WHAT IS EXPECTED —
Below this line are records; write out exactly the lines from the one containing "Image resolution: width=1001" through the one containing "Given: Open the NVIDIA cuDNN link", with the pictures left out.

SUPPLIED INFORMATION —

▬▬▬▬▬▬

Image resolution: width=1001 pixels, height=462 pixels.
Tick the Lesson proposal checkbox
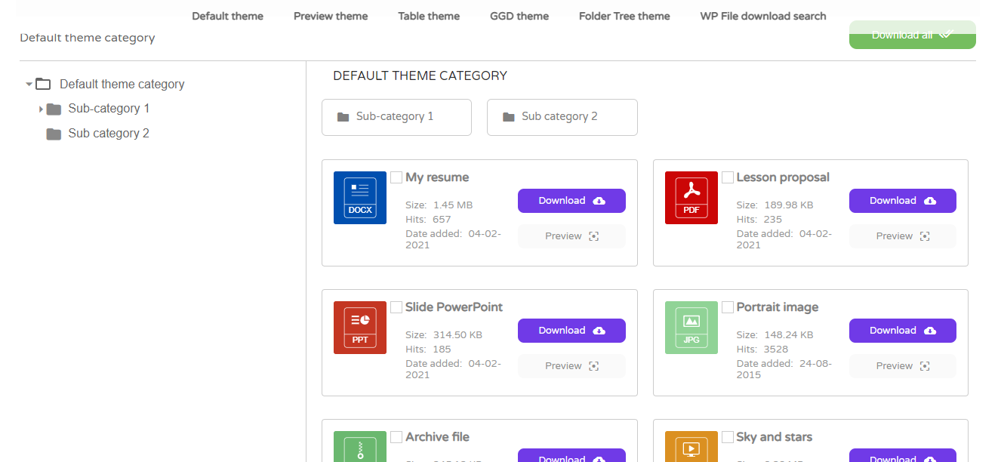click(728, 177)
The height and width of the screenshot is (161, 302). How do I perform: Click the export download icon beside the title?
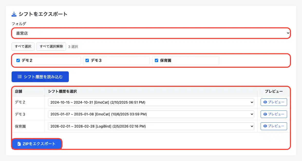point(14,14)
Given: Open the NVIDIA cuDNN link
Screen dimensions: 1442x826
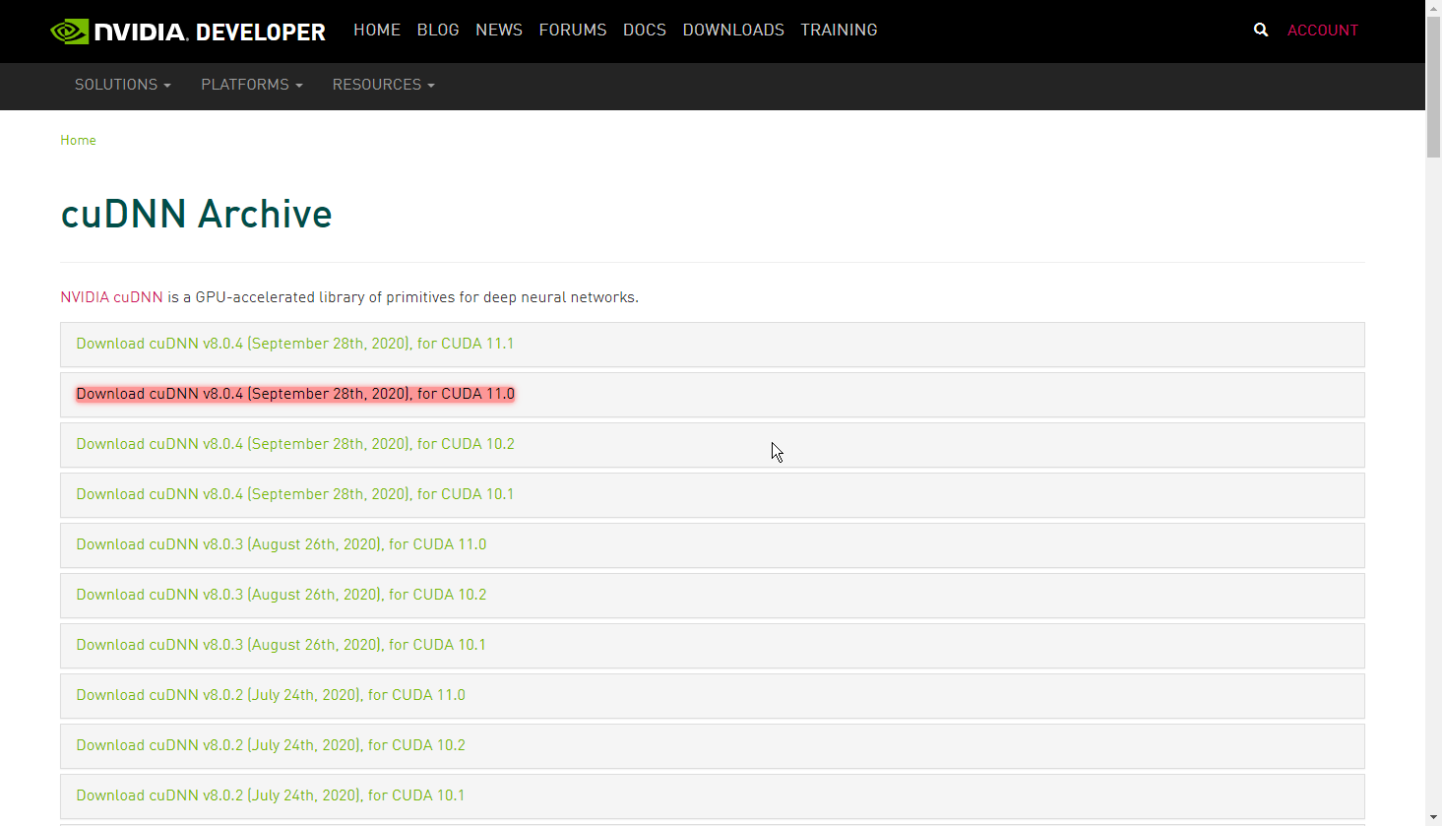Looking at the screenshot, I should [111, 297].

▬▬▬▬▬▬

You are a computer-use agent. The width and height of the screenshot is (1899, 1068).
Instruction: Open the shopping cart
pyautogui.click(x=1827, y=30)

▬▬▬▬▬▬

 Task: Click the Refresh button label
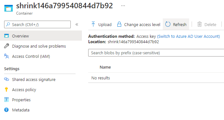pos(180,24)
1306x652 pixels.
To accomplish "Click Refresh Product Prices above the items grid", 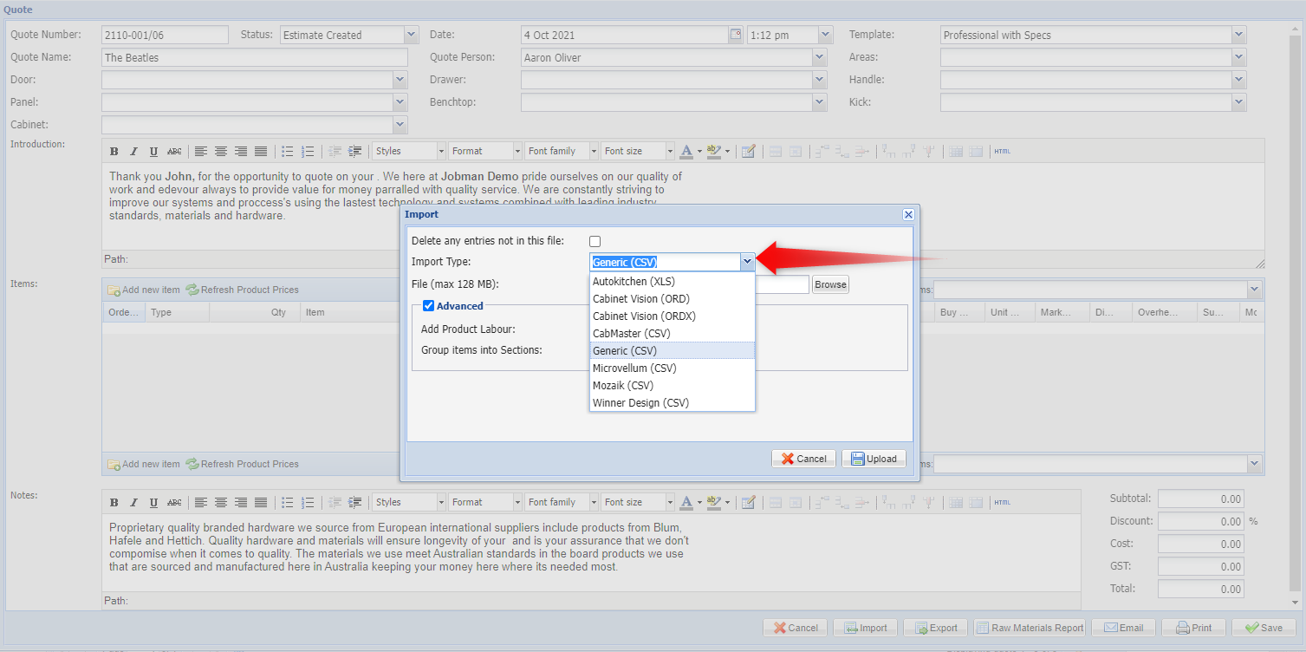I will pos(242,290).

▬▬▬▬▬▬

RESPONSE AREA —
Image resolution: width=1001 pixels, height=462 pixels.
Tick the Lesson proposal checkbox
click(728, 177)
The height and width of the screenshot is (161, 302). How do I perform: Click the export download icon beside the title?
point(14,14)
Given: Open the NVIDIA cuDNN link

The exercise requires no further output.